As part of this little tutorial, I did mention that some mushrooms are dangerous, that only ones from reputable suppliers should be eaten, and that sometimes yucky mushrooms can look like yummy ones. Here and there, a chorus of shrill "eeewwwwwws" erupted, but largely, the children were not grossed out, merely fascinated. They explored the mushrooms, passing them back and forth, pulling off the caps, examining the gills, trying to figure them out in that serious contemplative way four-year olds have.

If only the exploratory nibble of a truffle in some French field pre-civilization had initially sparked our ongoing cultural fascination, not the photogenic fly agaric toadstool with its deep-red cap and white spots. Perhaps then aversions would be less common. Thanks to Nintendo, of course, even this wicked-looking specimen has shed some of its evil. In the famous Super Mario Brothers video game, Mario, an Italian-American plumber, winds his way through various worlds within the Mushroom Kingdom. Predictably, when he hops on mushrooms, he either gets bigger and powers up, or rarely but not infrequently, gets zapped with a debilitating dose of poison. Mushrooms giveth and mushrooms taketh away. One of Mario's sidekicks in later additions to the franchise is a grinning little fly agaric named Toad. A kid who used to be in my current class was obsessed with mushrooms because his older sister played a Mario game at home. He would make mushrooms out of Legos and have them hop around, squeaking, growing bigger (as he added more Legos) and then smaller again (as he removed Legos). Once, I built him a mushroom-shaped Lego house big enough for a whole family of Lego mushrooms, and he was ecstatic.

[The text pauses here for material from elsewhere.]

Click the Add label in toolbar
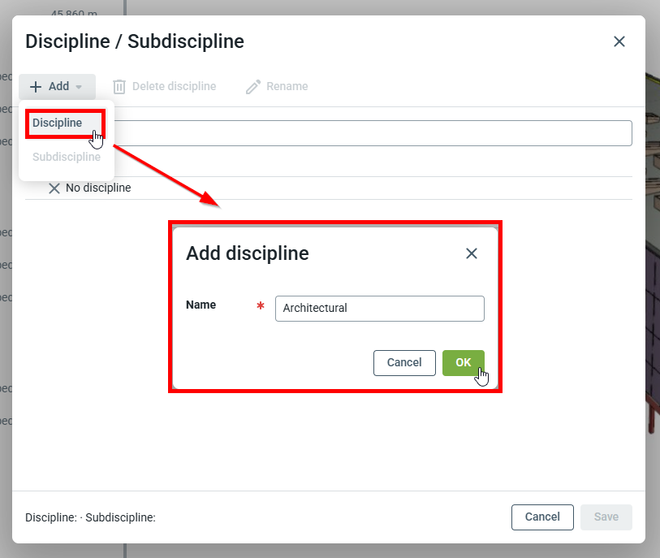660x558 pixels. [x=58, y=87]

mushroom pretty space and bar

My favorite bar in the world epitomizes the slightly uncomfortable degree of cuteness Nintendo has bestowed upon the toadstool. It's called Pretty Space & Bar Mushroom, and it occupies a minuscule suite in a nondescript office building on a busy bar-lined street in downtown Kyoto, Japan. The Phone Booth -- and maybe an actual phone booth -- feels roomy by comparison. There's a mushroom on the door, and when you open it, a bizarre little world appears -- not unlike one of the treasure-filled huts in Super Mario Brothers -- which at three in the morning, can be simultaneously exciting and disconcerting. Glitchy video game music sputters on the stereo. A red glow saturates all you see. There are mushrooms everywhere. Even the jolly bartender's hair is carved in the shape of a cap.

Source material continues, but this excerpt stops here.